At 7:30 a.m. we leave for our six-hour drive. It is a rough road and our driver calls it our African massage. We arrive at our lodge and receive cold towels and mango juice. The rooms are gorgeous and the food is great. This is a true resort experience! We then take our first safari trek with our driver/tour guide, Hassan. My safari goals are to see zebras, giraffes, rhinos, characters from the “Lion King,” hear a lion roar, have a Lion King sing-a-long, and use Hakuna Matatain a real sentence. Masai Mara is Kenya's greatest wildlife reserve within the Great Serengeti ecosystem. The five main animals we will see on the safari are buffalo, rhino, elephant, lion and leopard/cheetah. A cape buffalo is more dangerous than a lion and will never spare you. The lion is Kenya’s national symbol and its roar can be heard up to five miles away. African elephants eat 200 kg of vegetation, 260 L water and weigh 6 tons.
On the second day of our safari we see Elam antelope, wildebeests and an African white-backed vulture waiting for lions to finish eating. The giraffe can be 18 feet tall, weigh 1.4 tons, eat for 18 hours, consume 32 kg of vegetation and sleep 30 minutes in 24 hours. We learn about the Masai tribe, which is one of 42 tribes in Kenya and was started in the 15th century. They are a nomadic tribe who posts a warrior at each gate with knives, arrows and dogs to protect the village. After 3-4 years, they move due to dry lands. They need good feeding areas for their cows.
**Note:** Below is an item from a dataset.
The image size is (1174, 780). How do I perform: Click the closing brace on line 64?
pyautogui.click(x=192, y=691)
We enjoy a hot air balloon ride and champagne breakfast. On the drive back we see the Great Rift Valley, which can be seen 160 km away from Earth in space shuttle (only thing that can be seen). We also see Nairobi and the Kenya national soccer field.
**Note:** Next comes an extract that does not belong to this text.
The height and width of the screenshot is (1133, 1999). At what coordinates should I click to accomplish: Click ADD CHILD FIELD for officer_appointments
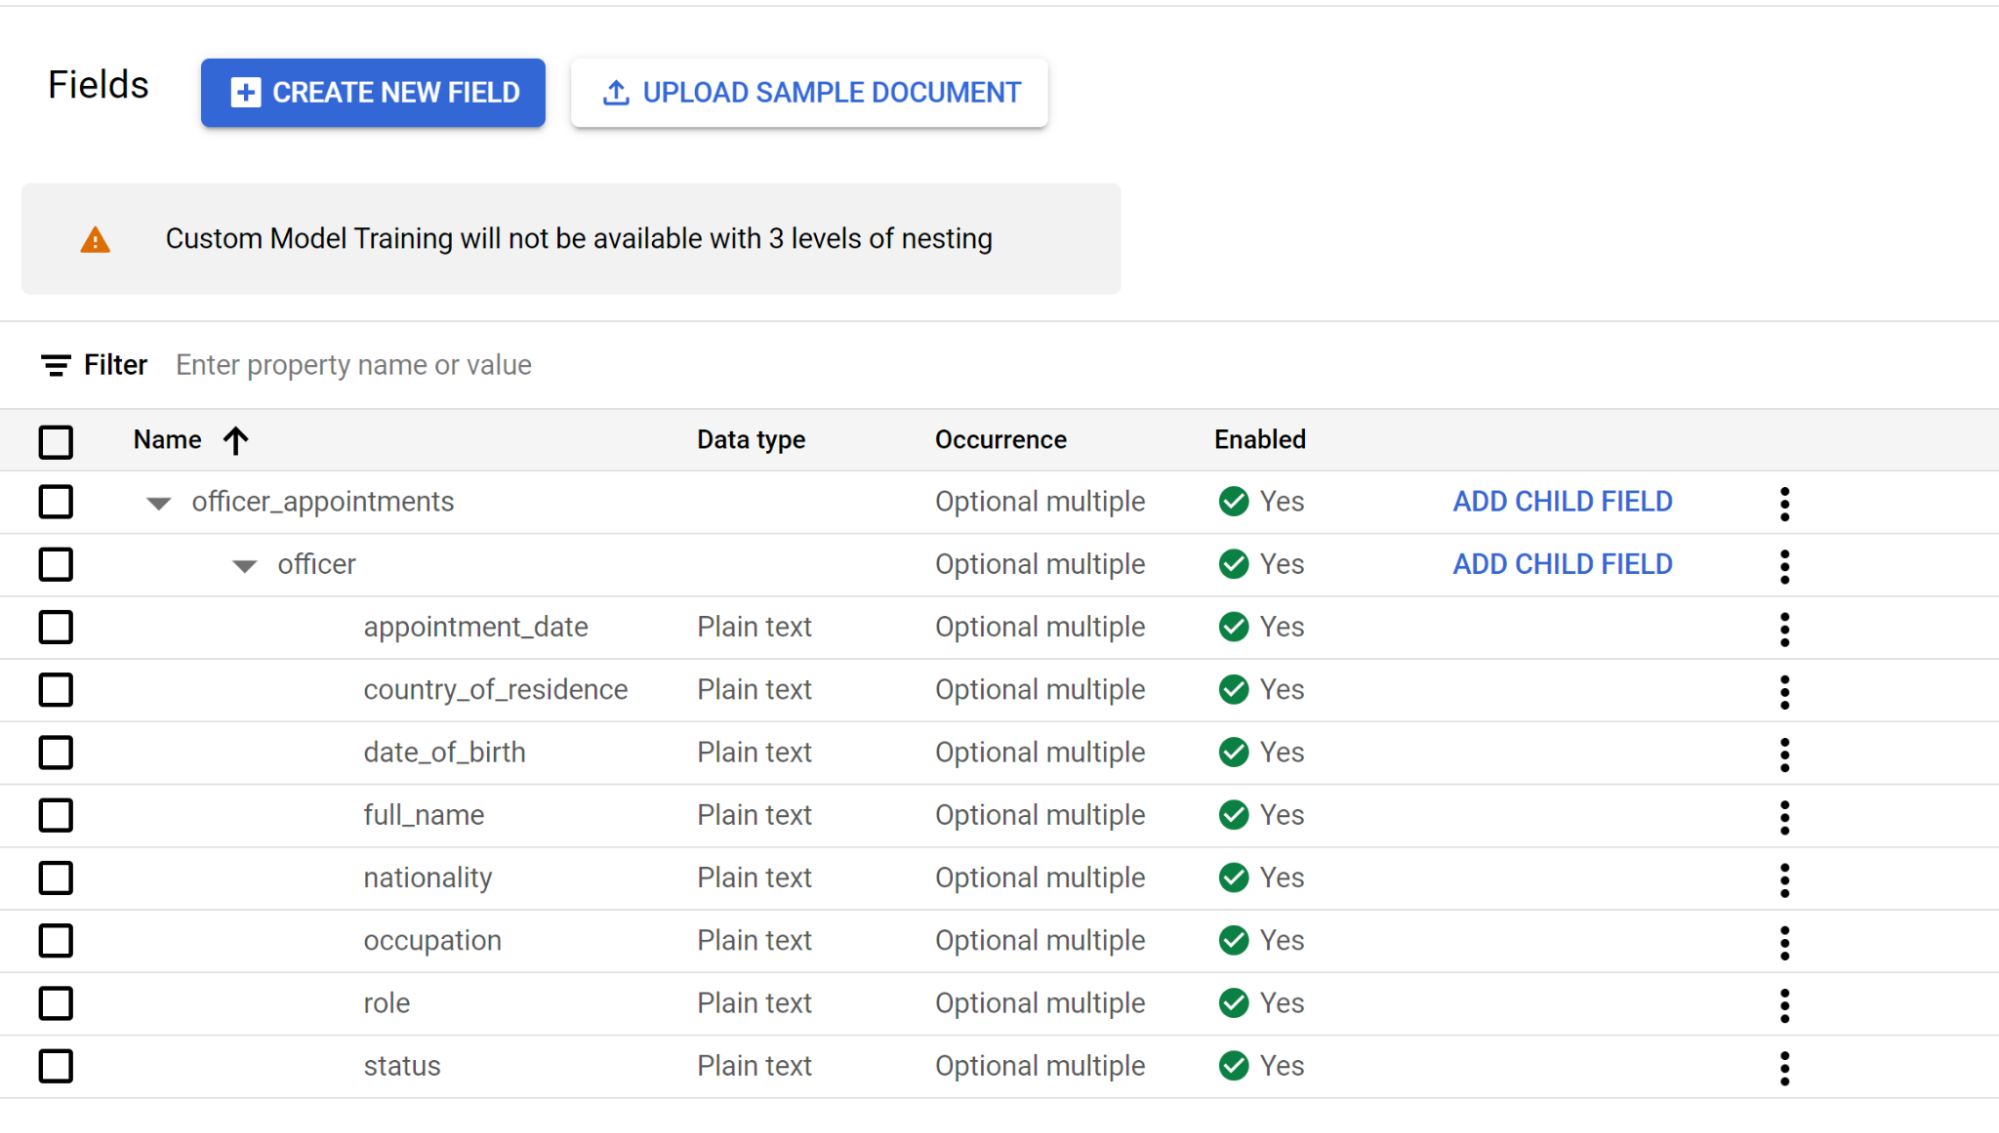1564,500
After coming back from Kenya, I look around my house and part of me feels guilty. The people there are so happy to have clean water to drink, protection from the sun, place on the ground to sleep and a small bit of food to sustain them. Although I am a very thankful person, I realize that I still take all I have for granted. There are days that I complain of having nothing to wear with a closet full of clothing that fits and nothing good to eat with a cupboard full of canned goods. Although I am not perfect, I try to think of those in Kenya before I complain. I also am reminded of quite an important lesson about love. Love can cross all barriers including language barriers. A simple smile, hug, look of compassion, or pat on the shoulder is enough to show I cared. Love and compassion are truly the strongest medicines we carry in the pharmacy.